## [Page]
>> Start
At first glance, the game looked a bit retro. But, in fact, the visuals are crisp and not at all like the screenshots of the game that I'd seen, previously. I'd assumed that the game had static, pre-rendered backgrounds, which is not the case at all. The game is in full 3D and you can rotate the camera to get the best angle. The game's visual style and presentation, overall, is very polished.
As Cooper journeys to New Orleans, he is joined by a number of other characters that players can switch to between during play. Each character has their own unique abilities.
Each location has a number of objectives for John and his companion(s) to complete. Desperados III is played in real-time. Players must carefully plan their strategy to avoid unwanted attention.
There's a lot of sneaking about and detracting enemies, in order to take them out without alerting their friends. John, for instance, has a coin that he can throw to distract opponents to make them look away so he can slip by undetected. He also has a throwing knife for silent kills, either at a distance or from behind and two pistols that can take out multiple targets when noise isn't an issue. Guns have limited ammo, refills which can be found in crates.
As well as controlling the characters in real-time, the Showdown feature allows players to record a series of movements and actions for each character. This allows for coordinated strategies that can be used to dispatch multiple opponents, or complete tasks, using each character's unique abilities.
The game encourages players to try different strategies. There are constant reminders to save your game. This allows you to try out more outlandish plans, reloading if you fail. There are often multiple ways to complete the tasks at hand. I found that I had no problem trying out an idea multiple times before being successful. You'll find yourself dropping bells, facades and even using an angry bull to dispatch your targets.
Once you have completed your mission, the game displays an animated map of the level showing the methods and path that you took. Each map has plenty of replay value. No playthrough will be the same.
To be honest, I wasn't expecting much, but I had a lot of fun playing Desperados III. The visuals are detailed and the game gives players plenty to work with. I say that it is an easy game to overlook, but you are into a bit of real-time strategy in an interesting setting, you should give the game a go.
>> End
## [Source data]
>> Start
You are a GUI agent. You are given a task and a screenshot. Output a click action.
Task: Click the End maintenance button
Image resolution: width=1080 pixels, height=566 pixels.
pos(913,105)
>> End
## [Exercise prompt]
Retype the passage of the Desperados III review from "As Cooper journeys" up to and including "found in crates.".

## [Task solution]
As Cooper journeys to New Orleans, he is joined by a number of other characters that players can switch to between during play. Each character has their own unique abilities.
Each location has a number of objectives for John and his companion(s) to complete. Desperados III is played in real-time. Players must carefully plan their strategy to avoid unwanted attention.
There's a lot of sneaking about and detracting enemies, in order to take them out without alerting their friends. John, for instance, has a coin that he can throw to distract opponents to make them look away so he can slip by undetected. He also has a throwing knife for silent kills, either at a distance or from behind and two pistols that can take out multiple targets when noise isn't an issue. Guns have limited ammo, refills which can be found in crates.